◆ Stated exercise A ◆
In the cyber incident log, which group is said to have launched DDoS attacks tied to the 2026 Winter Olympics?
◆ Stated exercise B ◆
Write the next part of the cyber incident log, following on from its final sentence.

◆ Source ◆
* * * * * * * * *
Italian security cameras
February 5, 2026
•[ DDoS attacks, hacktivism, security cameras ]
Italian reporting stated that pro-Russian hacktivist group NoName057(16) launched DDoS attacks connected to the digital ecosystem around the MilanCortina 2026 Winter Olympics. The reported primary effect is disruption attempts against public-facing online services linked to the event. The article also notes the group displayed content suggesting access to security cameras, but it does not provide sufficient detail to code a separate confirmed camera compromise event; the core confirmed effect described is DDoS activity against websites/services.
Rinku Singh's Facebook account
February 5, 2026
•[ account takeover, hacking, social media breach ]
Indian media reported that cricketer Rinku Singhs Facebook account was hacked, with police stating the cybercrime unit was investigating. The report indicated it was not yet known whether the compromise resulted in financial fraud or other misuse beyond unauthorized access/control of the account. The confirmed effect is account compromise and loss of control of a social media profile; additional impacts were not established in the reporting.
* * * * * * * * *
◆ Stored data ◆
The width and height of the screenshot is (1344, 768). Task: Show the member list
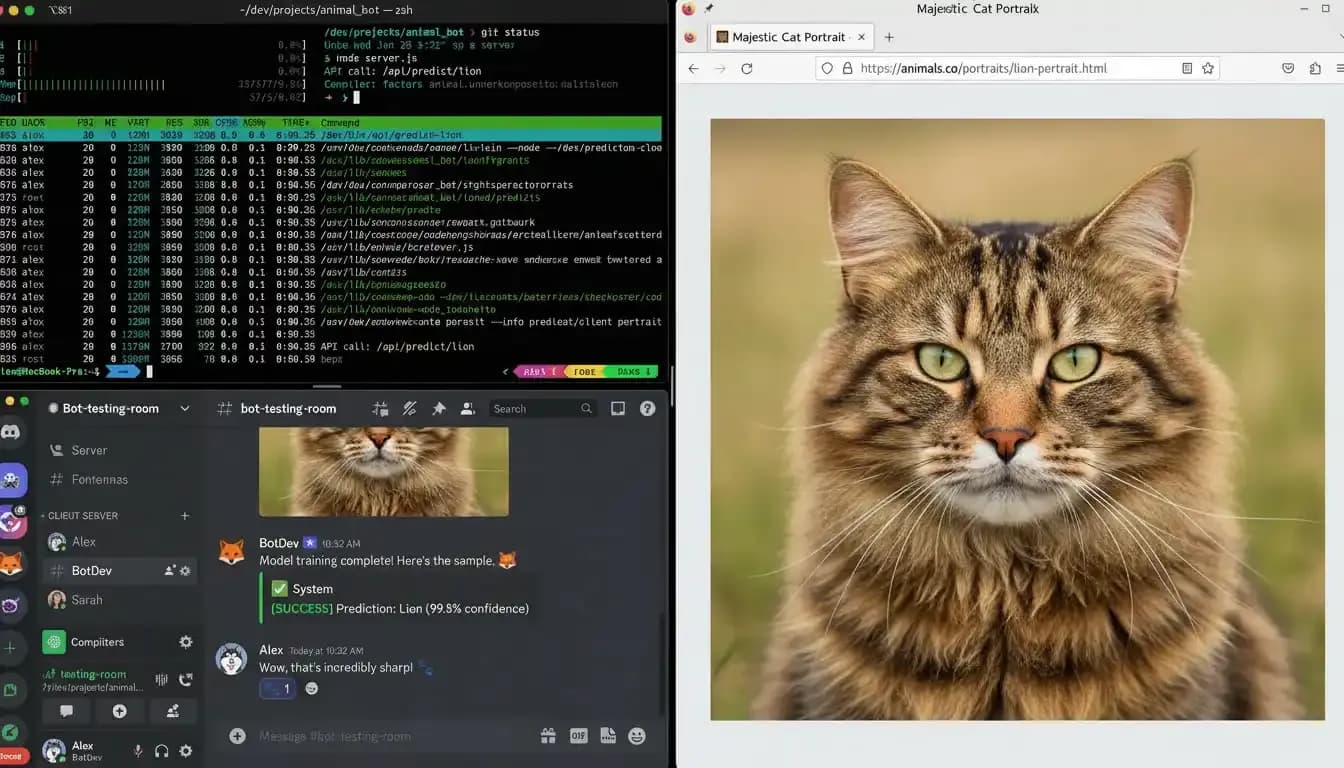[467, 408]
* * * * * * * * *
◆ Answer A ◆
NoName057(16), a pro-Russian hacktivist group.

◆ Answer B ◆
Conpet
February 4, 2026
•[ cyberattack, ransomware, data breach ]
Romanias national oil pipeline operator Conpet said a cyberattack disrupted parts of its technology infrastructure and knocked its website offline earlier in the week, while operational technology systems (including SCADA and telecoms) remained functional and oil transport operations were not affected. Conpet did not confirm a data breach or name the attacker, but the Qilin ransomware group listed Conpet on its leak site and claimed to have stolen nearly one terabyte of data, publishing images of alleged internal documents, financial records, and passport scans. Conpet said it took immediate mitigation steps, worked with national cybersecurity authorities, and filed a criminal complaint.
HubEE
February 4, 2026
•[ security vulnerability, data leak, unauthorized access ]
It wasn't the Service-public.gouv.fr portal itself that was directly hacked, but a key component of its infrastructure: HubEE, the platform responsible for transmitting supporting documents between users and government agencies. For several days, attackers exploited a security vulnerability, navigating the system undetected.
Choisir le Service Public (French civil service recruitment platform)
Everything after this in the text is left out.